Got a Wii in the post, thought it would keep the GF happy...

What are the best games to get for it?

I will have Wii Sports and Mario Kart.

Cheers,
Mark.


----------



## larma1979 (Mar 14, 2009)

house of the dead .mario party. dead rising chop till you drop. and get wii fit good for a laugh


----------



## Mark M (Nov 29, 2006)

Cool, anyone played Mario Galaxy?


----------



## Wozza (Mar 3, 2007)

Mark M said:


> Cool, anyone played Mario Galaxy?


Yes - its good. I also liked Boom Blox.


----------



## adamf (Feb 5, 2006)

Galaxy is a bit boring. Good for kids.


----------



## shaqs77 (Jun 10, 2008)

super mario galaxy is not boring at all. i was a bit disappointed when it won game of the year but when i played it i knew why, its just totally awesome.

anyway, other good games are:-

mario kart
mario party 8
boom blox
tenchu shadow assasins
wario smooth moves
raving rabbids 2
lego star wars saga
lego indiana jones trilogy
lego batman

to name a few. i have twilight hacked my wii. very easy to do and very cheap games!
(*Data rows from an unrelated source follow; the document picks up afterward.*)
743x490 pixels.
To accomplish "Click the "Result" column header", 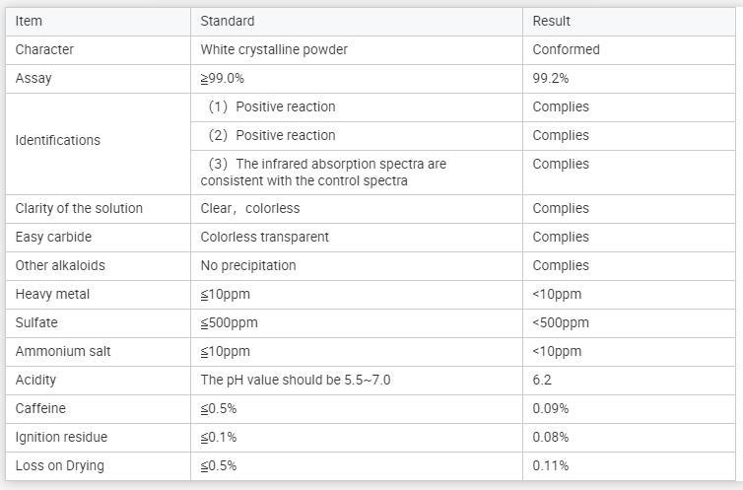I will 551,21.

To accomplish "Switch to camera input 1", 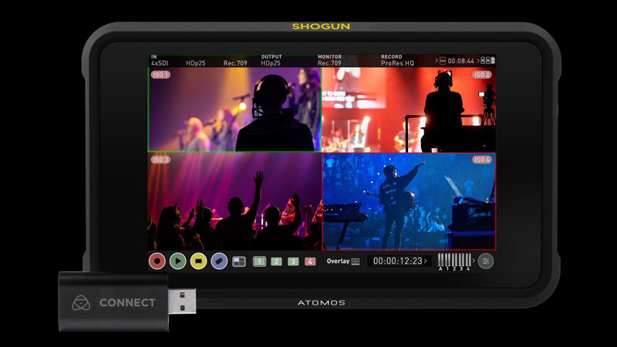I will pyautogui.click(x=260, y=261).

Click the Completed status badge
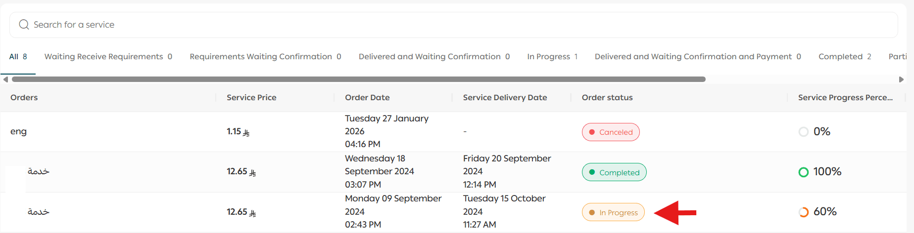coord(614,172)
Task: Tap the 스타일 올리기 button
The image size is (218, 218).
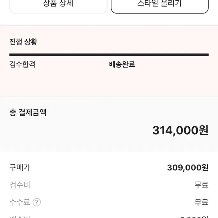Action: 160,6
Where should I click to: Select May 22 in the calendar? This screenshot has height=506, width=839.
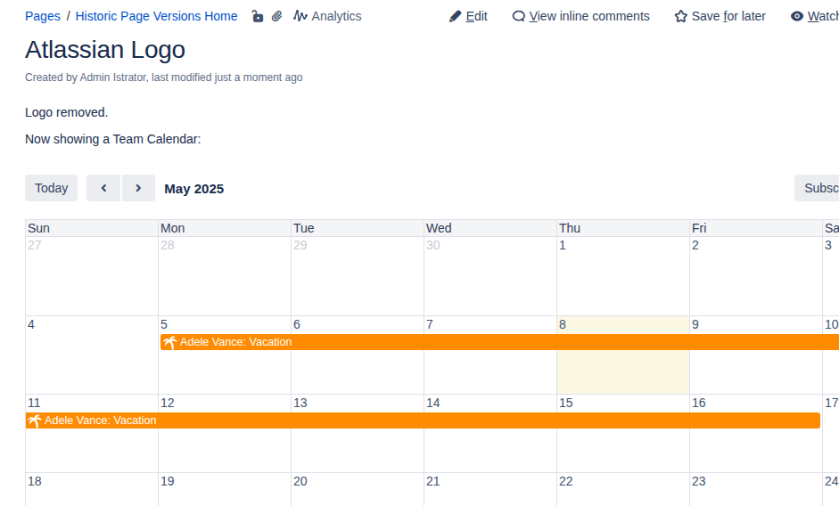tap(622, 490)
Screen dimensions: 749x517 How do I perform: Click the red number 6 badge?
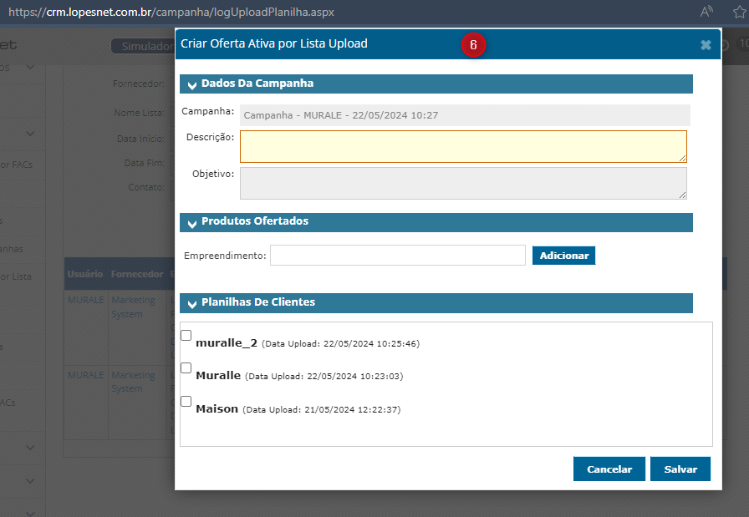click(473, 46)
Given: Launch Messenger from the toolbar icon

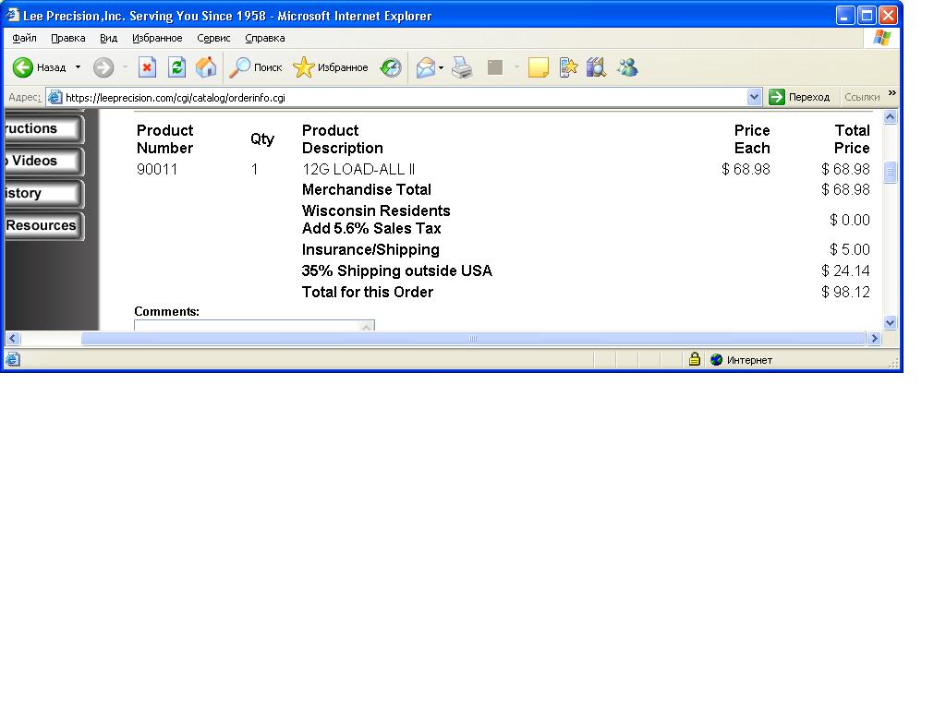Looking at the screenshot, I should pyautogui.click(x=627, y=67).
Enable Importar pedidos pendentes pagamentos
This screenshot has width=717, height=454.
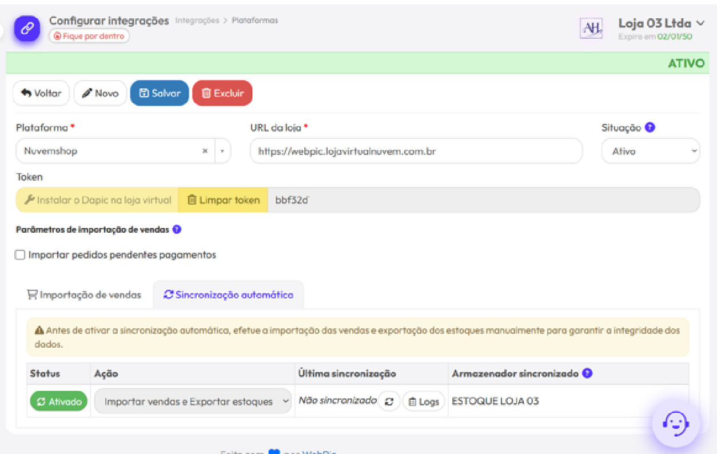20,254
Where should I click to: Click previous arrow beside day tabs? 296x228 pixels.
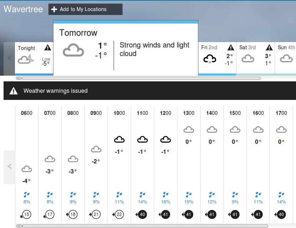10,58
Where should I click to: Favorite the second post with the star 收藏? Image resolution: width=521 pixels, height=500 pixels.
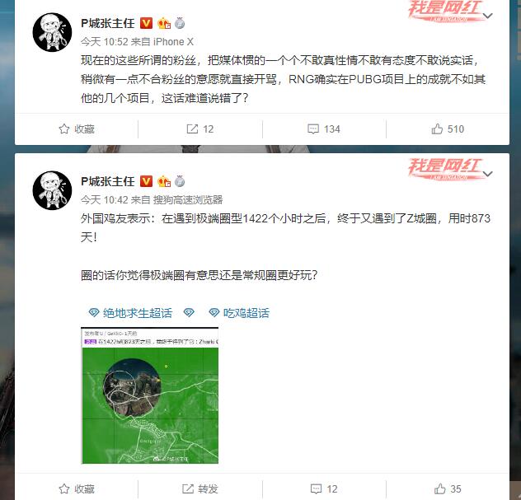(77, 488)
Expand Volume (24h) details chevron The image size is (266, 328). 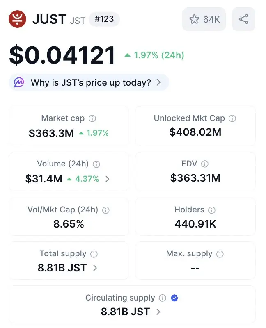coord(107,179)
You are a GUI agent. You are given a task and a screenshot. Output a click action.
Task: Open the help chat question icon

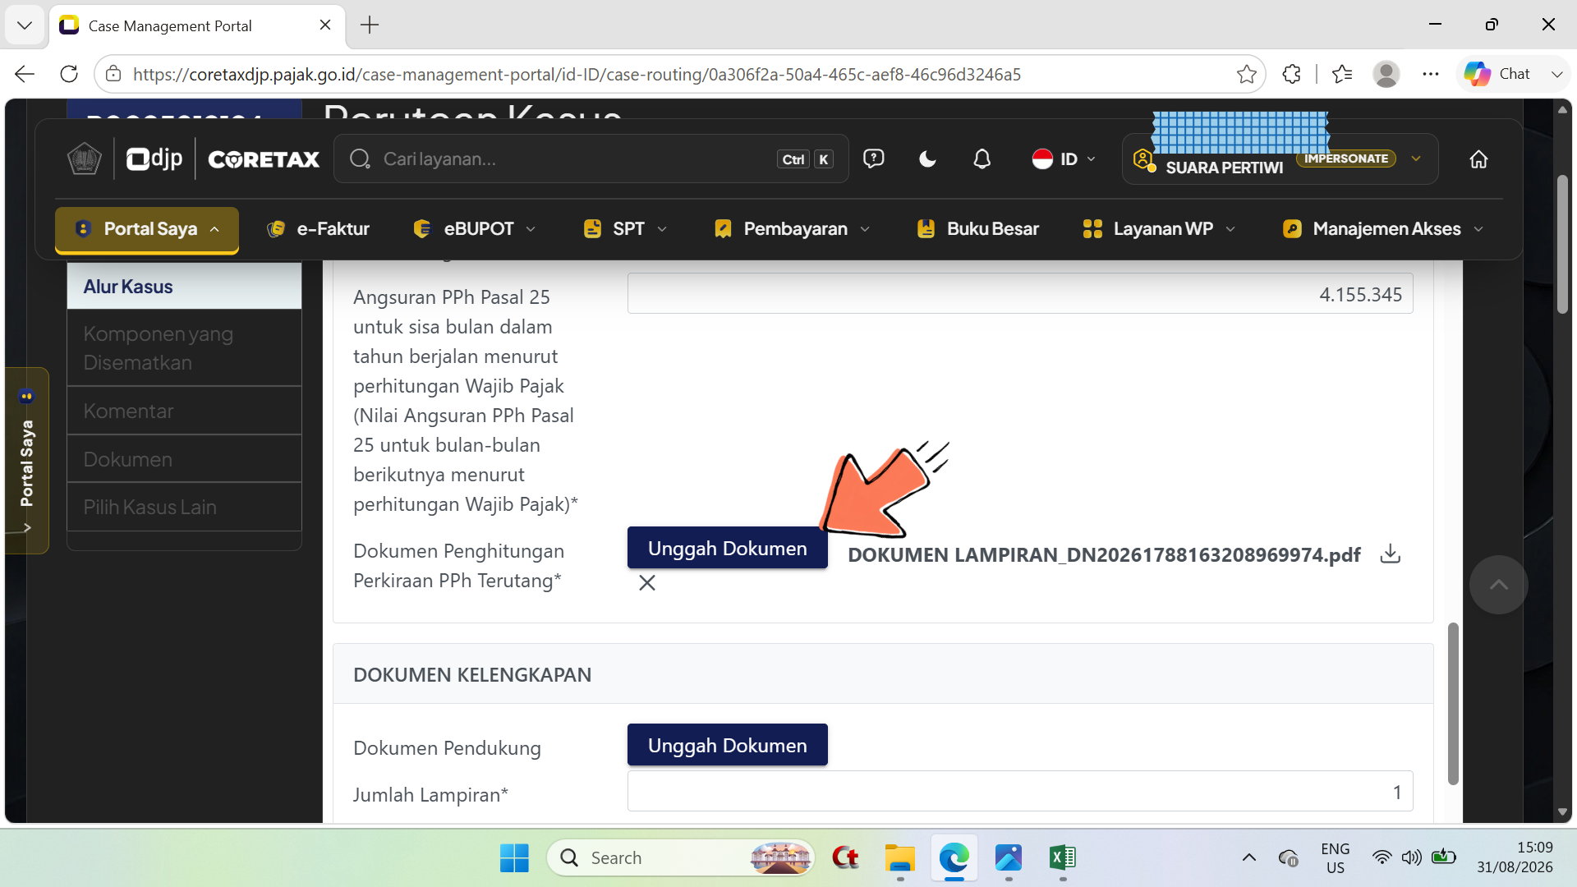[873, 159]
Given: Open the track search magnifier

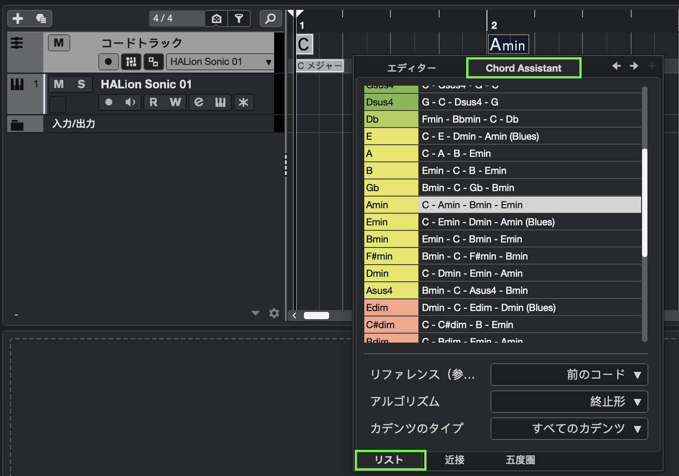Looking at the screenshot, I should pos(271,18).
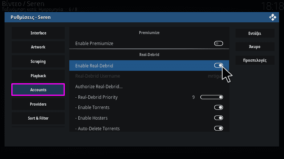Select the Enable Real-Debrid row label
Image resolution: width=284 pixels, height=159 pixels.
click(94, 66)
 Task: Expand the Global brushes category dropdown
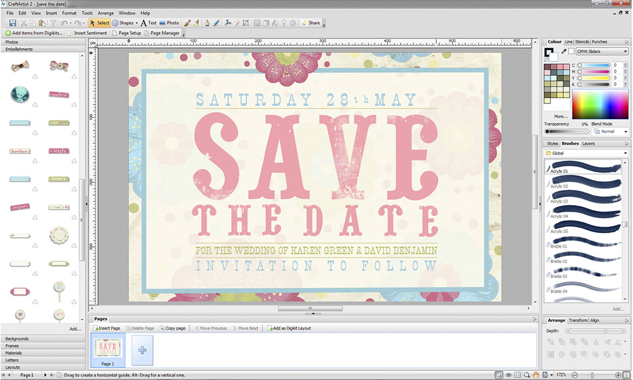click(x=625, y=153)
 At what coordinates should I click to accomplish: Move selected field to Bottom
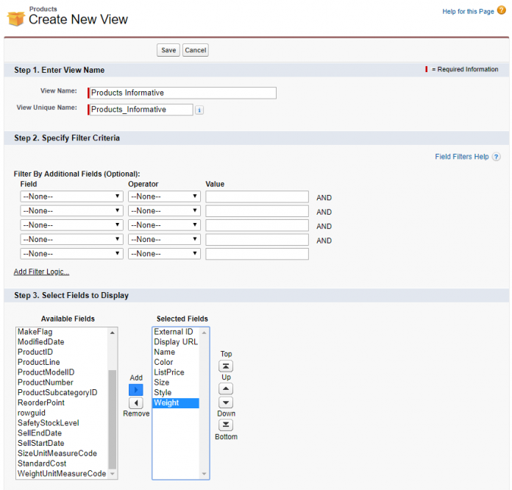pyautogui.click(x=227, y=425)
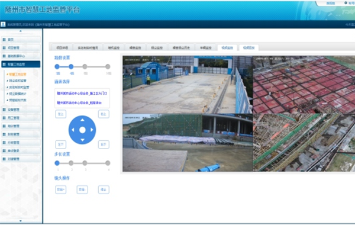
Task: Open 首页 home item in sidebar
Action: [21, 40]
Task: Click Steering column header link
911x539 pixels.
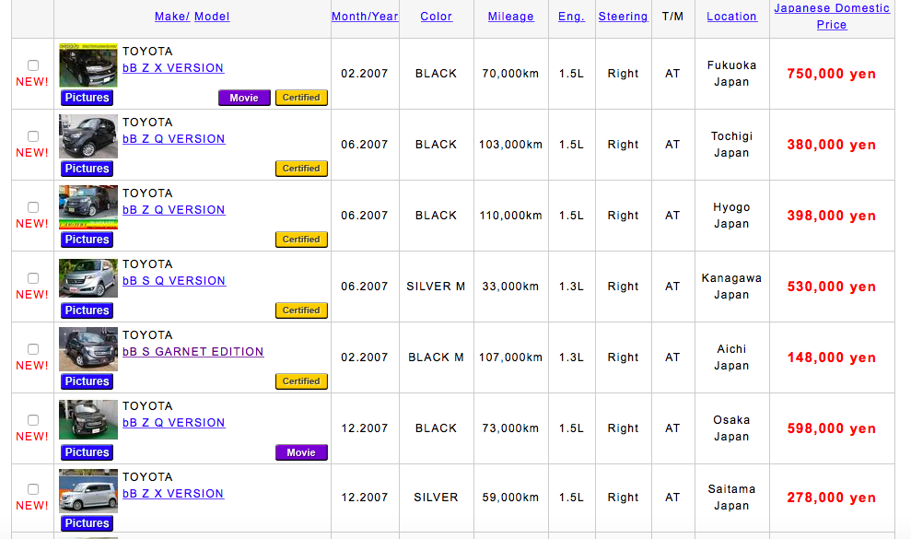Action: point(623,17)
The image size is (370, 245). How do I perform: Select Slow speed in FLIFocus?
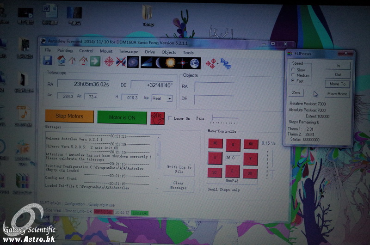[x=293, y=70]
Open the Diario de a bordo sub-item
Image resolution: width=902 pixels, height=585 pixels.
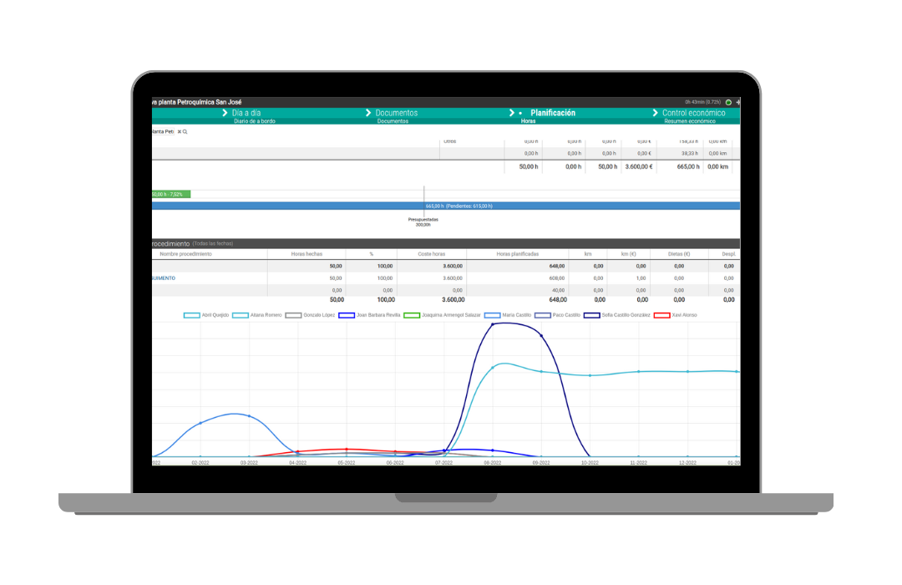coord(254,121)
http://www.digital-kaos.co.uk/forums/f16/wii-softmod-tutorial-noobs-like-me-20545/


----------



## buckas (Jun 13, 2008)

sonic and mario olympics

you will be knackered, very good though!


----------



## nick-a6 (Jun 9, 2007)

mario n sonic at the olympics is also good fun


----------



## Gruffs (Dec 10, 2007)

Little tip with the Olympic games.

The Wii-motes are in your hands. Don't bother running with your legs.


----------